Encoding iPod-compatible audiobooks with Free Software

Since in the last few days I’ve been able to rest also thanks to the new earphones I’ve finally been able to think again of multimedia as well as Gentoo. But just to preserve my sanity, and to make sure I do something I can reuse to rest even better, I decided to look into something new, and something that I would like to solve if I could. Generating iPod-compatible audibook files from the BBC Radio CDs I got.

The audiobook that you buy from the iTunes Store are usually downloaded in multiple files, one per CD of the original CD release, sometimes with chapter markings to be able to skip around. Unfortunately they also are DRM’d so analysing them is quite a bit of a mess, and I didn’t go to much extent to identify how that is achieved. The reason why I’d like to find, or document, the audibook format is a two-fold interoperability idea. The first part is being able to play iPod-compatible audiobooks with Free Software with the same chapter marking system working, and the other is (to me more concerning to be honest) being able to rip a CD and create a file with chapter markings that would work on the iPod properly. As it is, my Audiobooks section on the iPod is messed up because, for instance, each piece of The Hitchhiker’s Guide To The Galaxy, which is a different track on CD, gets a single file, which is thus a single entry in the Audiobooks series. To deal with that I had to create playlists for the various phases, and play them from there. Slightly suboptimal, although it works.

Now, the idea would be to be able to rip a CD (or part of a CD) in a single M4B file, audiobook-style, and add chapter markings with the tracks’ names to make the thing playable and browsable properly. Doing so with just Free Software would be the idea. Being able to have a single file for multiple CDs would also be of help. The reason why I’m willing to spend time on this rather than just using the playlists is that it seems to me like the battery of the iPod gets consumed much sooner when using multiple files, probably because it has to seek around to find them, while a single file would be loaded incrementally without spending too much time.

In this post I really don’t have much in term of ideas about implementation; I know the first thing I have to do is to find a EAC -style ripper for Linux, based on either standard cdparanoia or libcdio’s version. For those who didn’t understand my last sentence, if I recall correctly, EAC can also produce a single lossless audio file, and a CUE file where the track names are timecoded, instead of splitting the CD in multiple files per track. Starting from such a file would be optimal, since we’d just need to encode it in AAC to have the audio track of the audiobook file.

What I need to find is how the chapter information is encoded in the final file. This wouldn’t be too difficult, since the MP4 format has quite a few implementations and I already have worked on it before.

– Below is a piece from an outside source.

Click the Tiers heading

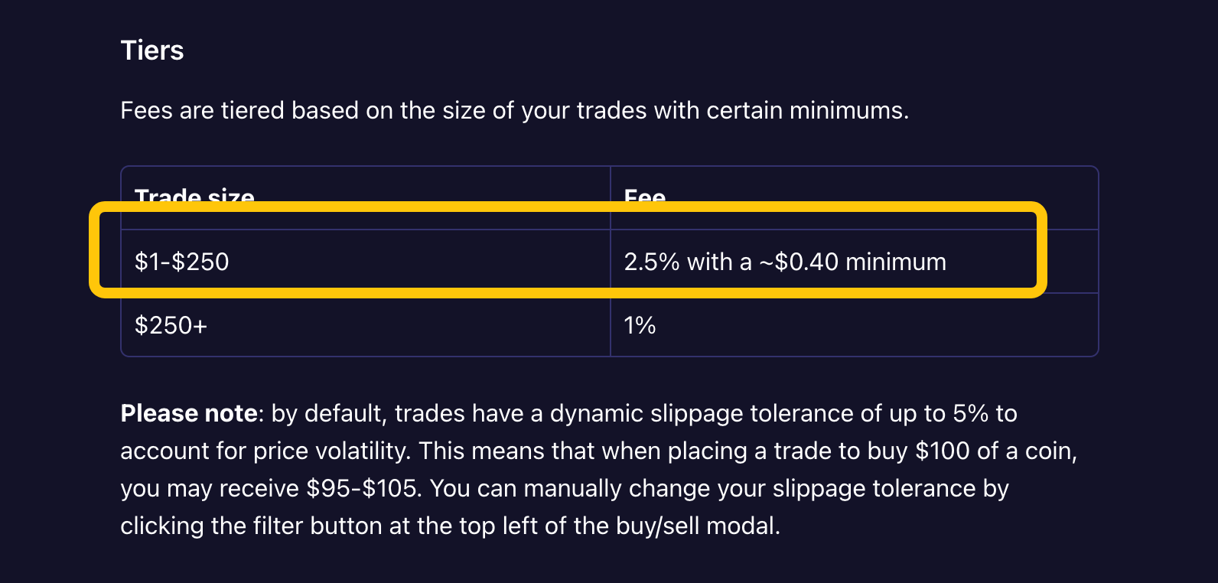tap(152, 50)
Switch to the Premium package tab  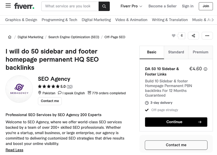pos(200,52)
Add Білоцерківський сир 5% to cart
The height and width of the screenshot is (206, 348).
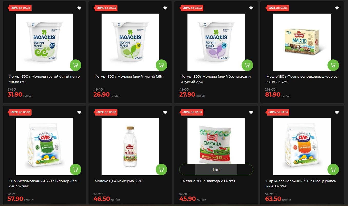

The problem is that, being DRM’d, analysing the Audiobooks themselves is not the best idea. Luckily, I remembered that there is one BBC podcast that provides an MP4 file with chapter markings: Best of Chris Moyles Enhanced which most likely use the same feature. Unfortunately, the mp4dump utility provided by mpeg4ip fails to dump that file, which means that either the file is corrupt (and how does iTunes play that?) or the utility is not perfect (much more likely).

So this brings me back to something I was thinking about before, the fact that we have no GPL-compatible MP4-specific library to handle parsing and writing of MP4 files. The reason for this is most likely the fact that the standards don’t come cheap, and that most Free Software activists in the multimedia area tend to think that Xiph is always the answer (I disagree), while the pragmatic side of the multimedia area would just use Matroska (which I admit is probably my second best choice, if it was supported by actual devices). And again, please don’t tell me about Sandisk players and other flash-based stuff. I don’t want flash-based stuff! I have more than 50GB of stuff on my iPod!

Back to our discussion, I’m going to need to find or write some tool to inspect MP4 files, I don’t want to fix mpeg4ip because of MPL license it’s released under, and I also think the whole thing is quite overengineered. Unfortunately this does not really help me much since I don’t have the full specs of the format handy, and I’ll have to do a lot of guessing to get it to work. On the other hand, this should be quite an interesting project, for as soon as I have time. If you have pointers or are interested in this idea, feel free to chime in.